I know it’s still summer, guys, but I like soup. I like soup all the time– year round. I especially like soup that only uses one pot, like this chorizo kale soup.
This is because I am a lazy shitbag. Hey, I embrace that about myself. One pot = fewer dishes = happy lazy shitbag. Additionally, this recipe is kind of super easy. The hardest part is chopping things. I’m not making fun if you can’t chop things though, guys. God knows I have chopped my share of digits along with the peppers and onions, but I managed to make this one blood-free.
Chorizo is a kind of Mexican spicy sausage. You can find it in the grocery store next to the brats and hotdogs usually. It’s the sort of thing that Bobby Flay and Alton Brown jizz themselves over. Basically, it’s just a spicy bratwurst. Sometimes you can find it ground, too, but I got the link kind and then chopped it up.
I threw it in the pot and cooked it a bit.

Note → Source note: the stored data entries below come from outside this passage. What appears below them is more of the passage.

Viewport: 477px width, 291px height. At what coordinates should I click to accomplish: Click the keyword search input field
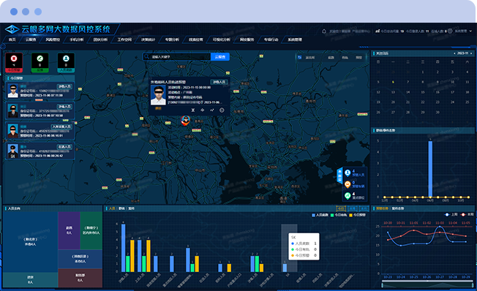tap(177, 57)
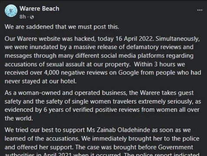Click the line "never stayed at our hotel."
The image size is (207, 156).
(x=40, y=81)
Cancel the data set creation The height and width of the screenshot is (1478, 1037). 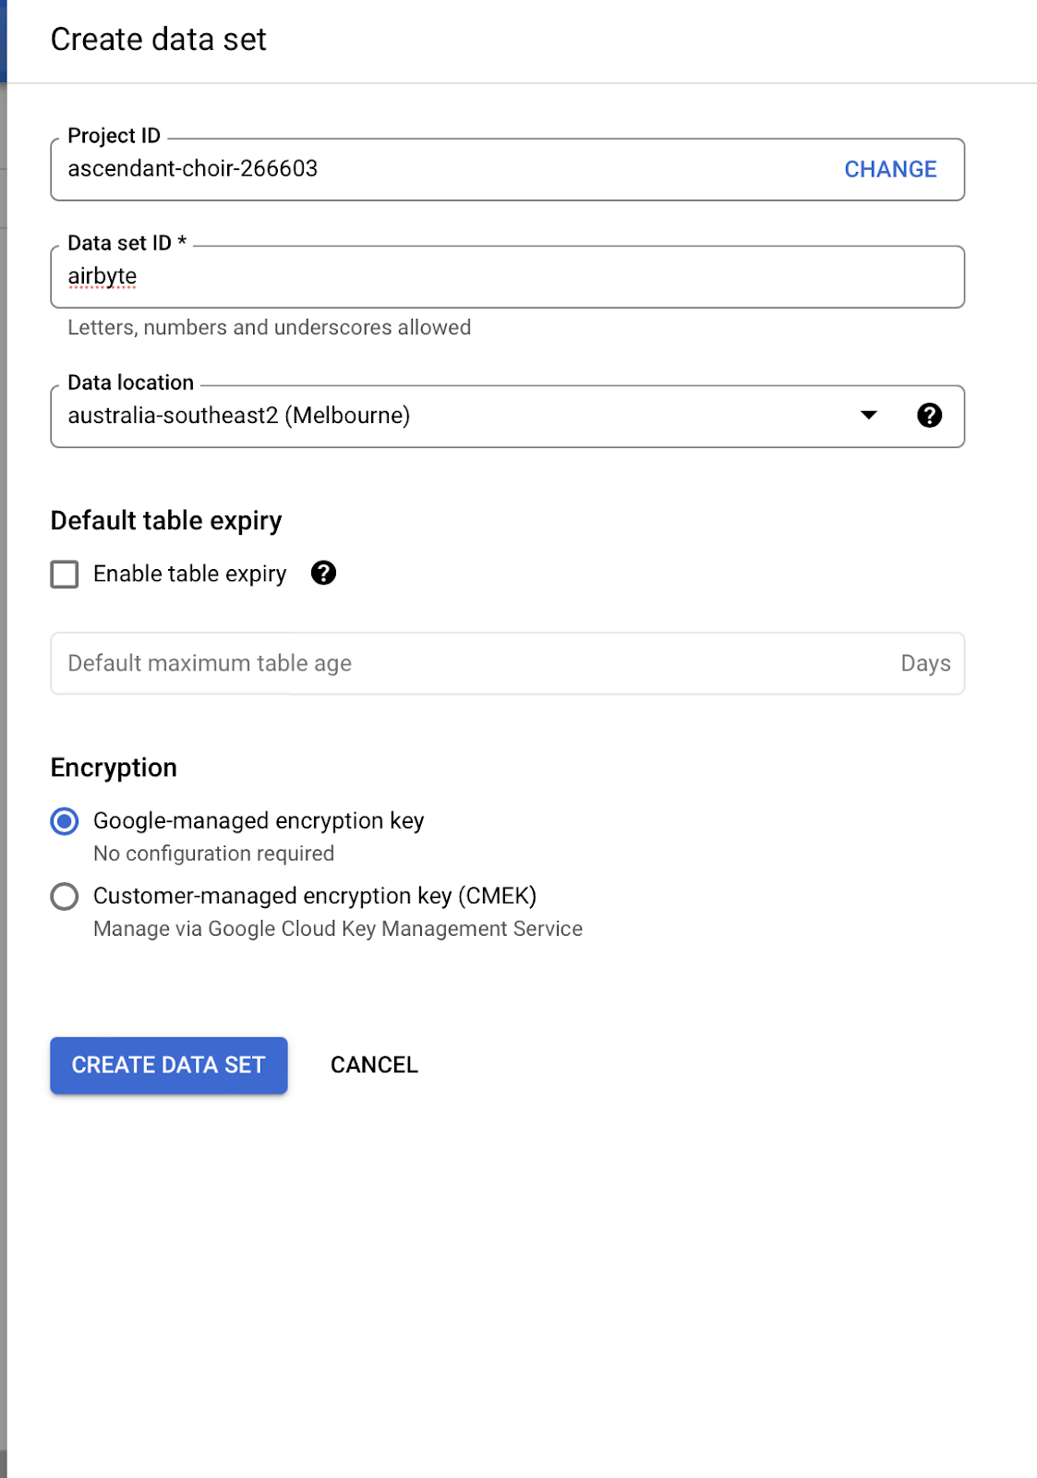[374, 1065]
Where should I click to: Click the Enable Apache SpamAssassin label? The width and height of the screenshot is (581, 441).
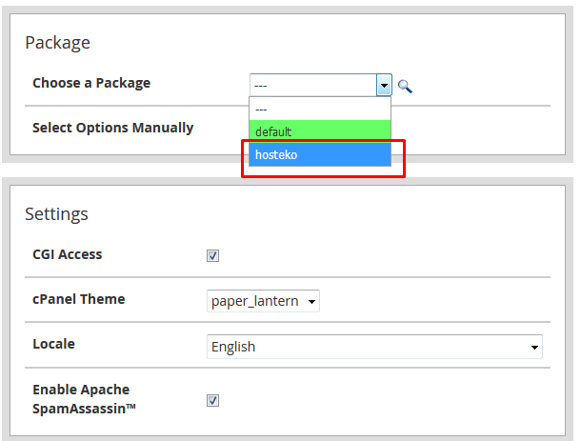[85, 399]
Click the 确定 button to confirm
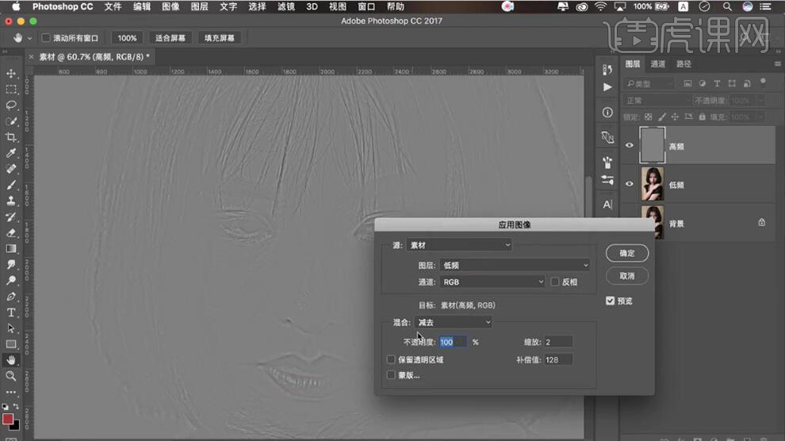The width and height of the screenshot is (785, 441). [626, 253]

I was supposed to be multitasking here by cooking the chorizo while at the same time chopping vegetables, but I was deathly afraid that the chorizo was going to stick to the stainless steel pot and then it would be a giant mess and everybody would be totally pissed at me (and by everybody I mostly mean myself because no one really cares but me). So I cooked it a little bit and then took it off the heat and chopped vegetables, and then added the vegetables and cooked everything a little bit more. Efficient? No. But hey, it worked.
I also had to be muy muy careful about chopping these veggies because they included a single, tiny habanero pepper that my brother brought me from one of his coworkers’ yards. He warned me about it. And then he told me stories about dudes cutting up habaneros, neglecting to wash their hands, and then going to take a leak and having fiery pepper penis. (If it was a cautionary tale, it sort of missed the intended audience, as I have no penis.)
Once the veggies were cooking, I added the liquid ingredients, which were some chicken stock and coconut milk, I think. Paleo people fucking love coconut milk, guys. Probably because it’s the equivalent of heavy cream. In a few years, we’ll find out it’s an endocrine disruptor or causes eyeball cancer or something, but for now, everyone’s eating it like it’s the food that cures all.
Know what else paleo people love? Kale. Kale all day long. Kale for everyone! This one I can’t figure out, because kale is some nasty-ass shit. I guess maybe people just like it because it’s good for you or something, but that seems like a suck reason to me. Anyway, you pile a bunch of kale over top of the soup, close the lid, and let it cook for a while.
Everyone who tried this before me told me it was delicious. They swore it was amazing. They insisted I would love it. I was skeptical. It seemed too easy. And it has kale. But people, it was really damn delicious.
A word of caution: habanero peppers are maybe not the brightest idea. My husband is a Southern gentleman and not really used to spicy food. He loved it, but he spent all of dinner sucking air through his lips and making distressed noises and blowing his nose. I shared the leftovers with my brother (procurer of habanero pepper) and we both thought it was really spicy too, even having grown up with some spicy-ass food. So maybe skip the habanero pepper and just use jalapenos and other ones you know you like.